Directions for this task: In the records below, the relevant part opens with the line containing "Image resolution: width=171" and closes with the line containing "You are a computer-use"; print that part exactly and only, without its pictures.

Data section:
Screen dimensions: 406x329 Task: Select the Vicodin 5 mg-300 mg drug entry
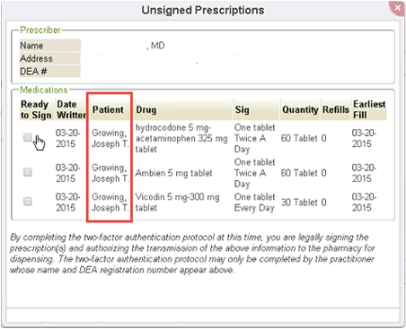(177, 203)
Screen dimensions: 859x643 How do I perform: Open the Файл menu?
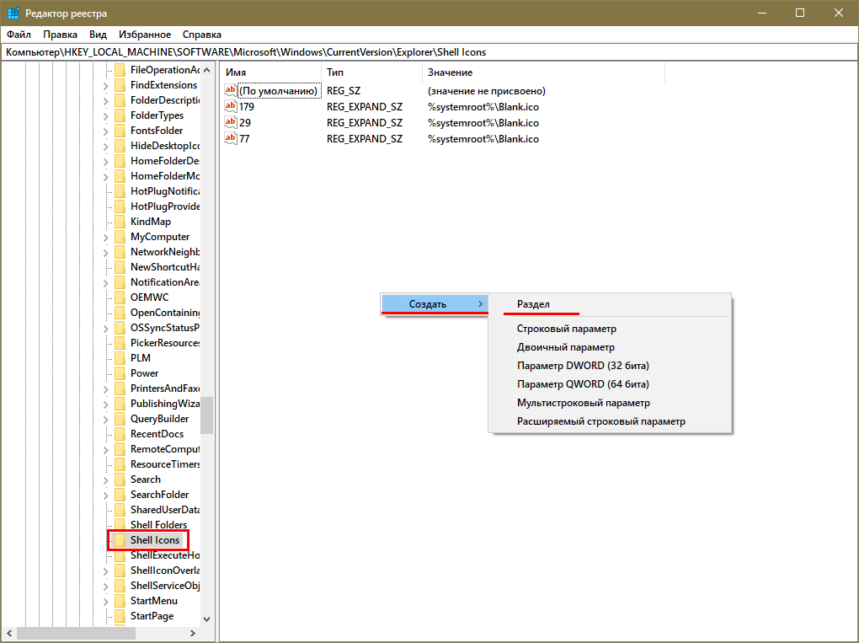[x=19, y=35]
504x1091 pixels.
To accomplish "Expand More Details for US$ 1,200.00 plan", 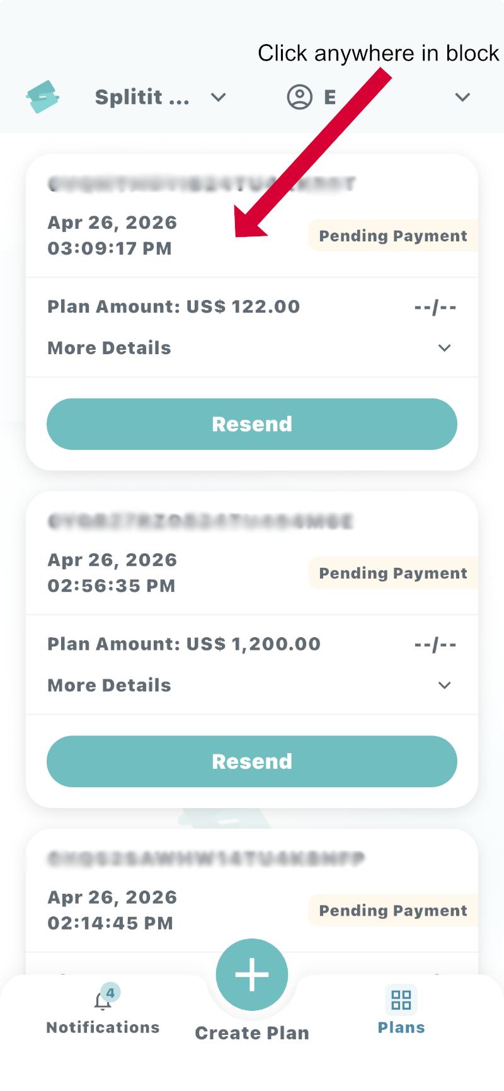I will pos(445,685).
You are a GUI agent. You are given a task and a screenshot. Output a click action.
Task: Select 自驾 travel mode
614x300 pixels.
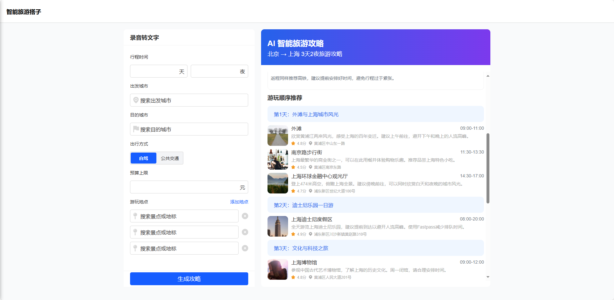144,158
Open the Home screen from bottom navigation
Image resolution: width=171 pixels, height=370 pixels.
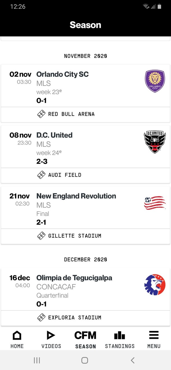click(17, 338)
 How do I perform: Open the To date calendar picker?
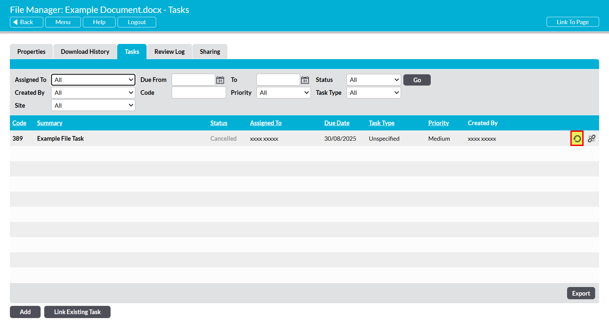coord(305,80)
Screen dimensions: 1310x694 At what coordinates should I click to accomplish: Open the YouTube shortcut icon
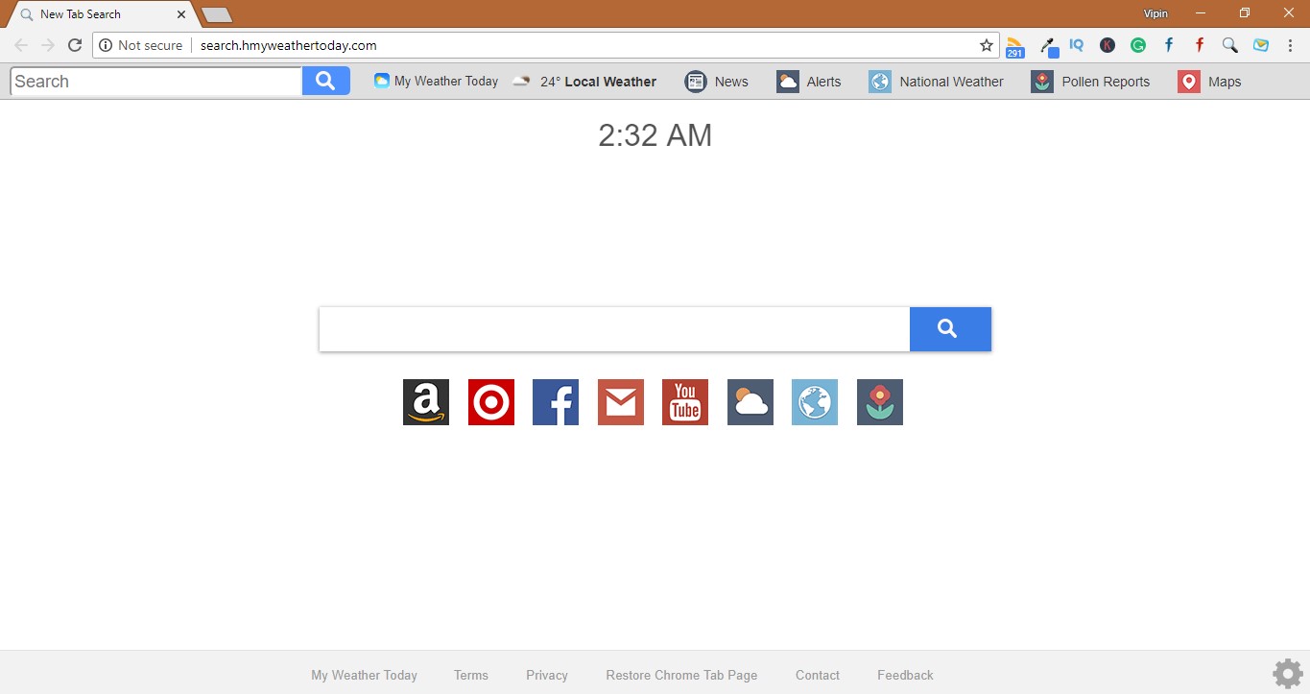(684, 402)
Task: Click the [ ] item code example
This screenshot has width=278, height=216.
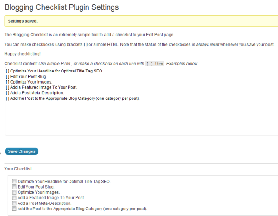Action: (155, 64)
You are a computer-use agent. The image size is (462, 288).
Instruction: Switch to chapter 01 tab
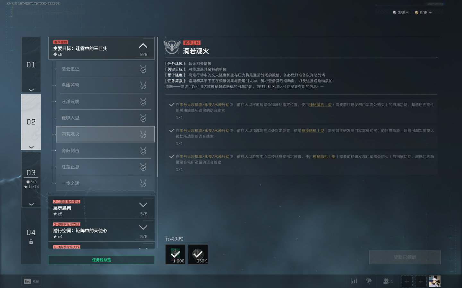click(x=31, y=65)
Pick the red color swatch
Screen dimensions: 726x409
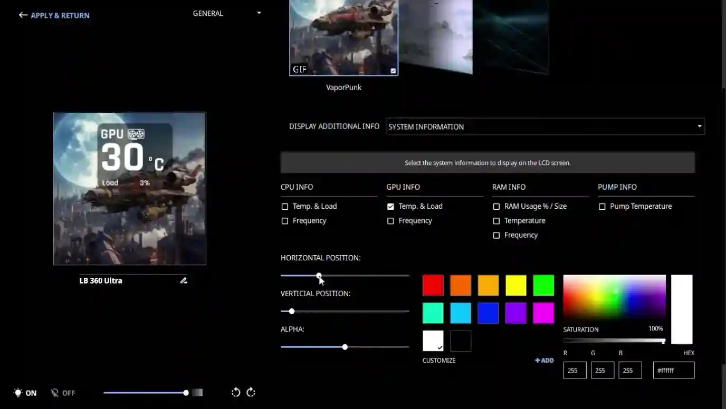tap(433, 285)
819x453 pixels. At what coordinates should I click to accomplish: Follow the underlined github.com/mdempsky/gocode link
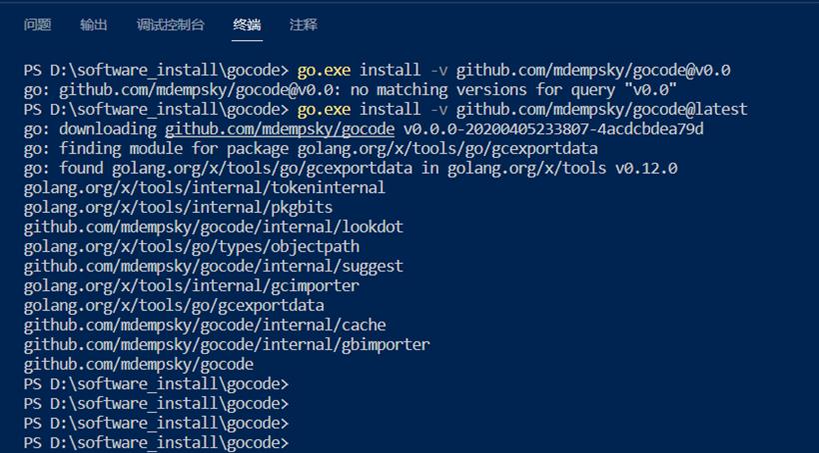[x=280, y=129]
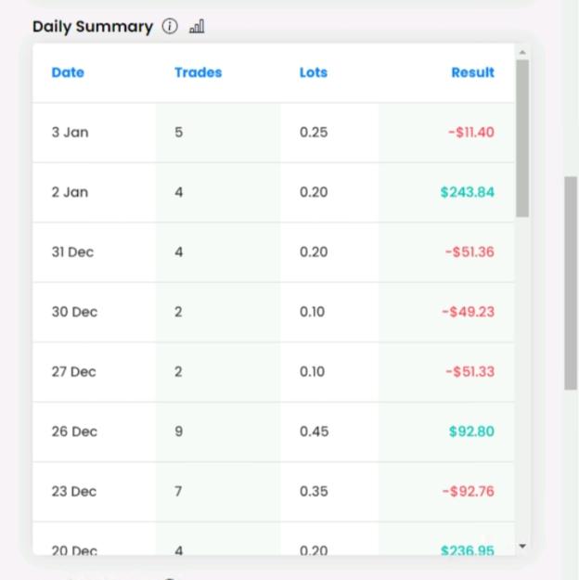
Task: Open the bar chart view icon
Action: tap(197, 26)
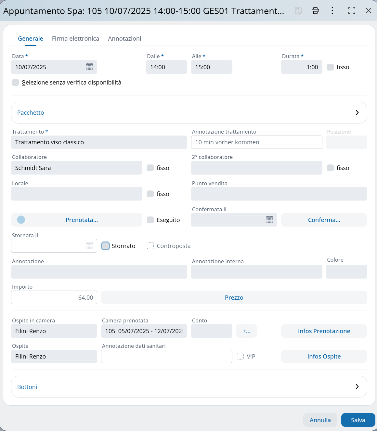Switch to Firma elettronica tab
Viewport: 377px width, 431px height.
tap(75, 39)
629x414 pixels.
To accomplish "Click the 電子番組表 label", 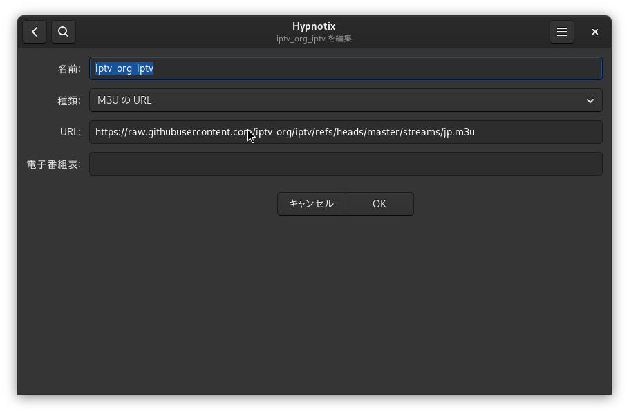I will (x=53, y=164).
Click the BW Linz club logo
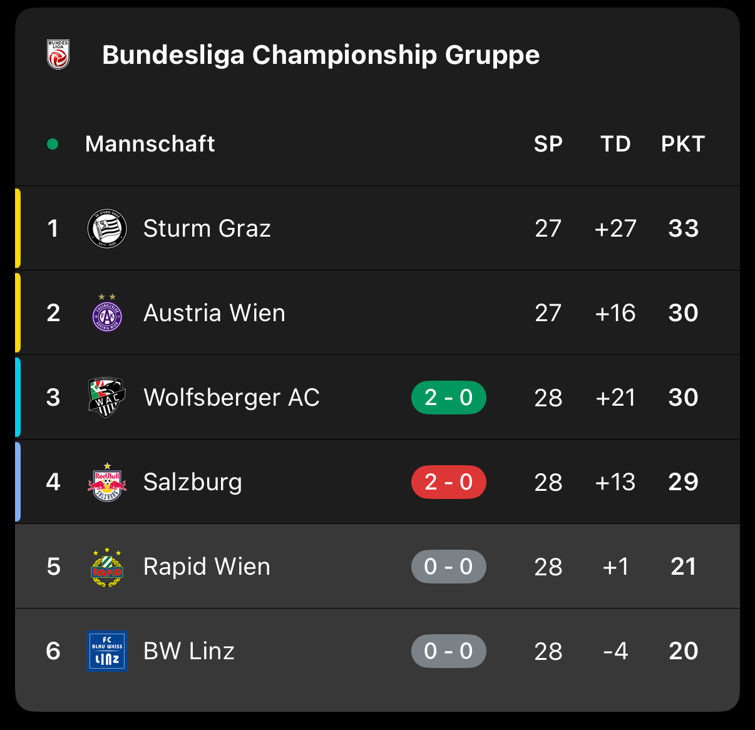This screenshot has height=730, width=755. click(x=107, y=651)
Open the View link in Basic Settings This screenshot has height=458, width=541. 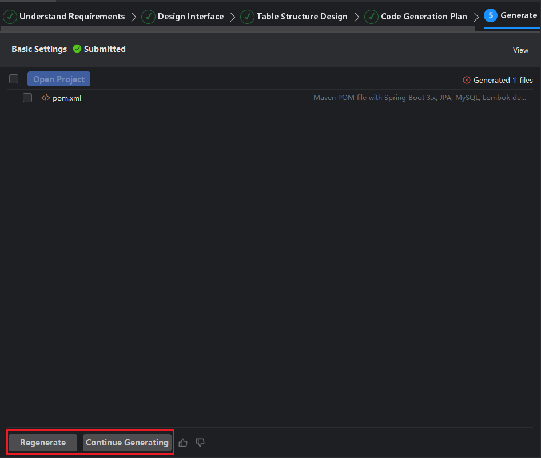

Completed exercise:
Image resolution: width=171 pixels, height=370 pixels.
click(17, 338)
 How do I perform: Open the To date calendar picker?
coord(305,80)
Screen dimensions: 1310x694 At what coordinates should I click to accomplish: Open the YouTube shortcut icon
(684, 402)
Task: Click the [ ] item code example
This screenshot has width=278, height=216.
Action: (155, 64)
You are a computer-use agent. The image size is (462, 288).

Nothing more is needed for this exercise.